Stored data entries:
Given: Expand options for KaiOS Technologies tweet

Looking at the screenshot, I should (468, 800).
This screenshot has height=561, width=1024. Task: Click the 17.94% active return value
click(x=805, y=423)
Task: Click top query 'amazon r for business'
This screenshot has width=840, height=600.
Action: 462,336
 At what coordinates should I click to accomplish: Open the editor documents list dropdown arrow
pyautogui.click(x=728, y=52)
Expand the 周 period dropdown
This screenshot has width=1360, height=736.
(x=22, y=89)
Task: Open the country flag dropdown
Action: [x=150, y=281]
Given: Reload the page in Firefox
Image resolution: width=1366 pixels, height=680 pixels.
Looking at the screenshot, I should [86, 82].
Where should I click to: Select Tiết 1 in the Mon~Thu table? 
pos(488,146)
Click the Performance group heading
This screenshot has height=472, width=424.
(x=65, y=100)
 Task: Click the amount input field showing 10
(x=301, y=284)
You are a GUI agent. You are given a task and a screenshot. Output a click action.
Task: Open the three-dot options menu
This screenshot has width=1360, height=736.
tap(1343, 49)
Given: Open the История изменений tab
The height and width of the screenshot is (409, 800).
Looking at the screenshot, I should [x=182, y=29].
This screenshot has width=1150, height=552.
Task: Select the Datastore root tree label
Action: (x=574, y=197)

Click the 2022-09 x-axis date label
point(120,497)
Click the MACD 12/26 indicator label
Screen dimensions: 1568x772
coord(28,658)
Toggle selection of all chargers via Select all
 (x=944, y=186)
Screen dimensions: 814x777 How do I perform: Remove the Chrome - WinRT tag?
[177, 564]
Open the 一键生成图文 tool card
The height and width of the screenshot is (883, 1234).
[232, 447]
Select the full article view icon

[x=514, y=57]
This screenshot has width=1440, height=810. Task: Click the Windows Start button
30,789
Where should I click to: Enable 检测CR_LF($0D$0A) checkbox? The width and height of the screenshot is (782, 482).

ASSIGNMENT:
Would you print exactly, and only, the lines of the data above from the line with "Expand the 周 period dropdown" through the line with "Open the 一键生成图文 tool card", inclusive?

TASK RESPONSE:
Expand the 周 period dropdown
This screenshot has width=1360, height=736.
(x=22, y=89)
Task: Open the country flag dropdown
Action: [x=150, y=281]
Given: Reload the page in Firefox
Image resolution: width=1366 pixels, height=680 pixels.
Looking at the screenshot, I should [86, 82].
Where should I click to: Select Tiết 1 in the Mon~Thu table? 
pos(488,146)
Click the Performance group heading
This screenshot has height=472, width=424.
(x=65, y=100)
 Task: Click the amount input field showing 10
(x=301, y=284)
You are a GUI agent. You are given a task and a screenshot. Output a click action.
Task: Open the three-dot options menu
This screenshot has width=1360, height=736.
tap(1343, 49)
Given: Open the История изменений tab
The height and width of the screenshot is (409, 800).
Looking at the screenshot, I should [x=182, y=29].
This screenshot has width=1150, height=552.
Task: Select the Datastore root tree label
Action: (x=574, y=197)

Click the 2022-09 x-axis date label
point(120,497)
Click the MACD 12/26 indicator label
Screen dimensions: 1568x772
coord(28,658)
Toggle selection of all chargers via Select all
 (x=944, y=186)
Screen dimensions: 814x777 How do I perform: Remove the Chrome - WinRT tag?
[177, 564]
Open the 一键生成图文 tool card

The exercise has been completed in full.